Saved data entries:
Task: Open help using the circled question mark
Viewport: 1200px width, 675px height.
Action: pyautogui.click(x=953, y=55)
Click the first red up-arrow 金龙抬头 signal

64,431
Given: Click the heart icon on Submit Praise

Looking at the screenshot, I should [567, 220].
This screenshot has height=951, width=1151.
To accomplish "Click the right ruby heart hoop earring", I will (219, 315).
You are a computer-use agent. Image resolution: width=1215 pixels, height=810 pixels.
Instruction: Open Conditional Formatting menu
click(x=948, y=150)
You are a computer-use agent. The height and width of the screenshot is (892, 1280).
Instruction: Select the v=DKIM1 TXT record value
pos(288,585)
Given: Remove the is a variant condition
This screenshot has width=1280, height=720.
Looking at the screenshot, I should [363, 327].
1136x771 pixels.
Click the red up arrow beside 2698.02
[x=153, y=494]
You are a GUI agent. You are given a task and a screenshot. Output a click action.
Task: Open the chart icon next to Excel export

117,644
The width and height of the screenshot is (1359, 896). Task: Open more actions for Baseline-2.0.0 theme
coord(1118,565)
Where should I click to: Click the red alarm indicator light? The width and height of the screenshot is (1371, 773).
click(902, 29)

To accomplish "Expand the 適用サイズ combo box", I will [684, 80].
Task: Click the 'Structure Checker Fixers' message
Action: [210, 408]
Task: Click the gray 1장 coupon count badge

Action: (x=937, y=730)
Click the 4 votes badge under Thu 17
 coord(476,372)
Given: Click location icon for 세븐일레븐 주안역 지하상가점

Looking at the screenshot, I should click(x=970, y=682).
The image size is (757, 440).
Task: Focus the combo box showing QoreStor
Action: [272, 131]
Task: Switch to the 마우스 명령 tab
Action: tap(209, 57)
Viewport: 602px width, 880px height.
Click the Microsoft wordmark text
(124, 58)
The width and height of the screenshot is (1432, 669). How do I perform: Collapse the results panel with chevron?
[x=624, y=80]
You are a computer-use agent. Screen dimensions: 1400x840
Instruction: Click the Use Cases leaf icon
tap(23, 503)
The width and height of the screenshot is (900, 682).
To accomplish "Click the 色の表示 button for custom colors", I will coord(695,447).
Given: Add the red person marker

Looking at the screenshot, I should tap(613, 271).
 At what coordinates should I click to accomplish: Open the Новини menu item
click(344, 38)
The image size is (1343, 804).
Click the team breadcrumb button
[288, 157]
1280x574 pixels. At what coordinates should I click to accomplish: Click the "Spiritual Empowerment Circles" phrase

§ **Your task**
Wherever the string "pixels" occurs in the records, copy the line it is in.

§ **Exercise response**
You are a computer-use agent. Image resolution: width=1215 pixels, height=810 pixels.
1136x771 pixels.
1280x574 pixels. At what coordinates should I click to accomplish: Click the "Spiritual Empowerment Circles" phrase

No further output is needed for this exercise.